Orbital compartment syndrome related to the Valsalva maneuver is rare but easily overlooked. Cases have been reported where increased intrathoracic and intra-abdominal pressure due to vomiting caused congestion and rupture of the orbital veins, leading to retrobulbar hemorrhage even in patients not using anticoagulants 1).
Animal studies have shown that irreversible retinal damage can occur 75 minutes after perfusion cessation, and clinical cases report irreversible damage after sustained compression for 105 minutes or more 2). Decompression within 2 hours of onset offers the best prognosis, so immediate treatment is required when orbital compartment syndrome is suspected.
Findings to be confirmed during examination are as follows.
Traumatic/Iatrogenic
Post-traumatic retrobulbar hemorrhage: Orbital and facial trauma (including iatrogenic surgical trauma) is the most common cause.
Retrobulbar and peribulbar anesthesia: Can occur due to bleeding associated with local anesthesia for ophthalmic surgery.
Valsalva maneuver: Vomiting or severe straining increases intra-abdominal and intrathoracic pressure, causing rupture of orbital veins. Cases have been reported even in patients not using anticoagulants1).
Infectious
Orbital cellulitis/abscess: Increased intraorbital pressure due to mixed infection with anaerobic bacteria (e.g., Fusobacterium necrophorum) and Aspergillus2).
Mucormycosis: Can develop in the setting of COVID-19 or diabetic ketoacidosis. Delayed treatment initiation leads to a rapid increase in mortality4).
Subperiosteal abscess: Cases developing from sinusitis triggered by barotrauma have also been reported 8).
Vascular / Neoplastic
Carotid-cavernous fistula (CCF): Rupture of a cavernous sinus aneurysm → formation of carotid-cavernous fistula → orbital compartment syndrome. Spontaneous cases without trauma or surgery history also exist 7).
Orbital plasmacytoma: A case of rapid enlargement of an orbital mass as extramedullary extension of multiple myeloma leading to orbital compartment syndrome has been reported 9).
Intraorbital vascular lesions: Varices, hemangiomas, and arteriovenous malformations can also be sources of bleeding.
Other
Orbital emphysema: Develops due to communication with the paranasal sinuses after orbital wall fracture, or from subcutaneous emphysema spreading from pneumothorax 3).
Fluid resuscitation after severe burns: Orbital compartment syndrome has been reported even with non-aggressive fluid resuscitation (3.5 mL/kg/%TBSA) 5).

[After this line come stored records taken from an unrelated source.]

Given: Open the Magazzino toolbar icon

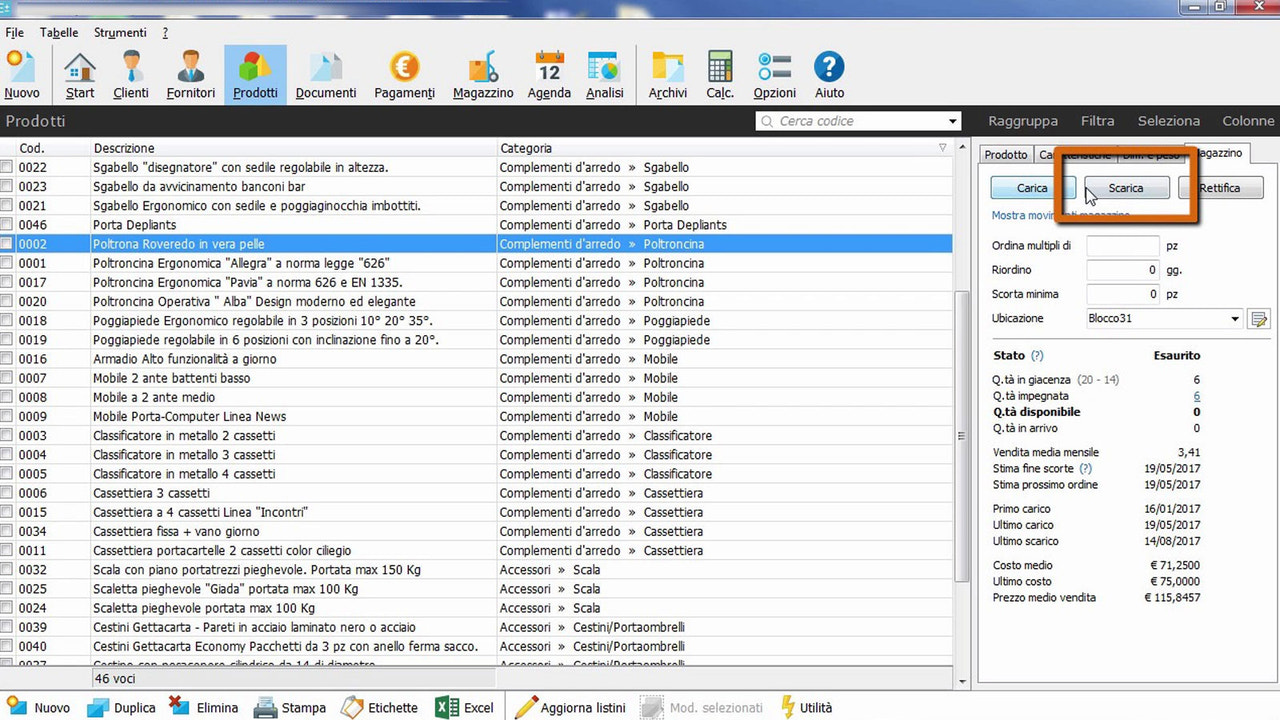Looking at the screenshot, I should tap(483, 73).
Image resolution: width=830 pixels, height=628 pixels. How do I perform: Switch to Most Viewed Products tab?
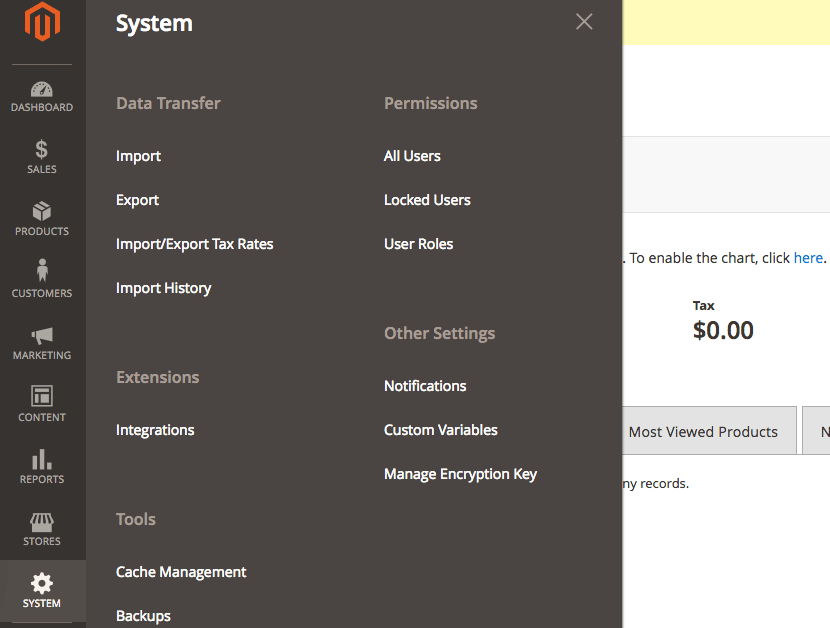[703, 432]
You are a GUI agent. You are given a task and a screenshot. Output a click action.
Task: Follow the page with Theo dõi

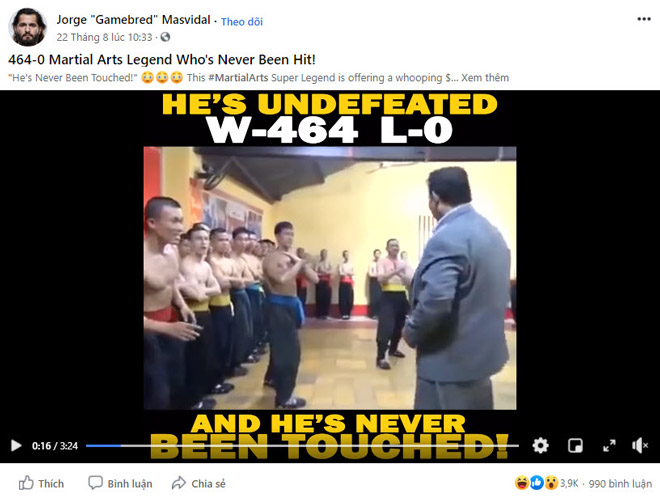click(x=242, y=21)
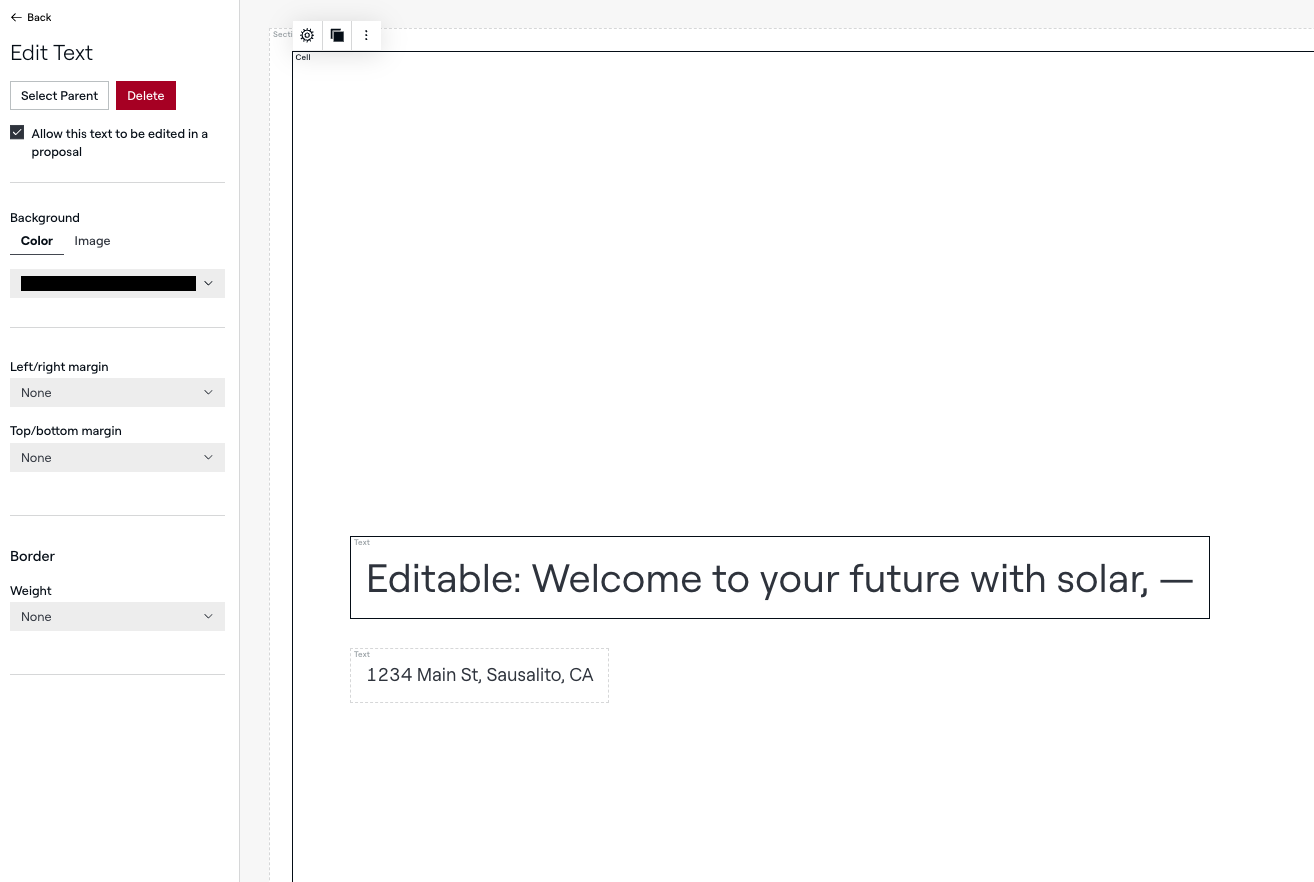1314x882 pixels.
Task: Switch to the Color background tab
Action: tap(37, 241)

Post-cardiac arrest: Cases of orbital compartment syndrome after CPR due to capillary leakage and hypoxia have been reported 6).
Risk factors:
It can develop from various causes including infection (orbital cellulitis, mucormycosis), retrobulbar hemorrhage due to Valsalva maneuver, carotid-cavernous fistula, orbital tumor, fluid resuscitation after severe burns, and post-cardiac arrest 1, 2, 4, 5, 6, 7, 9). It is important to consider the possibility of orbital compartment syndrome even without a history of trauma.
Orbital compartment syndrome is a clinical diagnosis. Treatment should not be delayed for imaging evaluation.
Intraocular pressure measurement is the most important diagnostic aid. Suspect this syndrome when IOP is 30 mmHg or higher, and IOP exceeding 40 mmHg is an indication for lateral canthotomy 2). If the following triad is present, prioritize immediate treatment.
The assumption that “because an orbital wall fracture exists, decompression has occurred” is dangerous; orbital compartment syndrome can coexist with orbital fractures.
The characteristics of each examination are shown below.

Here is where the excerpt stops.